Animal and Plant Health Inspection Service, USDA.

ACTION:

Interim rule and request for comments.

SUMMARY:

We are amending the regulations governing the importation of citrus fruit to allow Unshu oranges grown on Honshu Island, Japan, to be imported without fumigation if the distribution of the fruit within the United States is limited to non-citrus-producing States. We will continue to require fumigation if the fruit is distributed to citrus-producing States. This action is warranted to relieve a restriction that is not needed to mitigate pest risk.

DATES:

This interim rule is effective March 3, 2003. We will consider all comments that we receive on or before May 2, 2003.

ADDRESSES:

You may submit comments by postal mail/commercial delivery or by e-mail. If you use postal mail/commercial delivery, please send four copies of your comment (an original and three copies) to: Docket No. 02-108-1, Regulatory Analysis and Development, PPD, APHIS, Station 3C71, 4700 River Road Unit 118, Riverdale, MD 20737-1238. Please state that your comment refers to Docket No. 02-108-1. If you use e-mail, address your comment to regulations@aphis.usda.gov. Your comment must be contained in the body of your message; do not send attached files. Please include your name and address in your message and “Docket No. 02-108-1” on the subject line.

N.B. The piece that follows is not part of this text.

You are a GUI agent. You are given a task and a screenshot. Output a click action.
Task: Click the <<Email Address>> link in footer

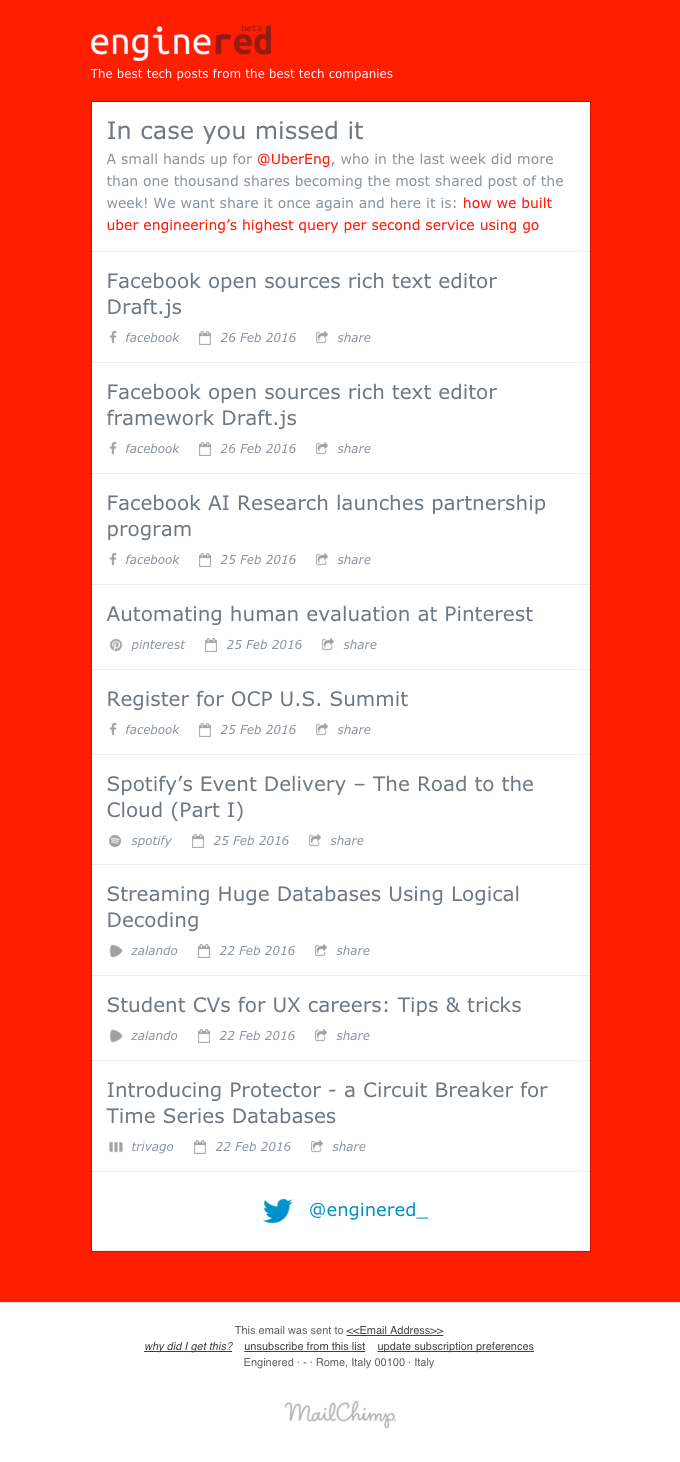coord(395,1330)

You may read any comments that we receive on this docket in our reading room. The reading room is located in room 1141 of the USDA South Building, 14th Street and Independence Avenue, SW., Washington, DC. Normal reading room hours are 8 a.m. to 4:30 p.m., Monday through Friday, except holidays. To be sure someone is there to help you, please call (202) 690-2817 before coming.

APHIS documents published in the Federal Register, and related information, including the names of organizations and individuals who have commented on APHIS dockets, are available on the Internet at http://www.aphis.usda.gov/​ppd/​rad/​webrepor.html.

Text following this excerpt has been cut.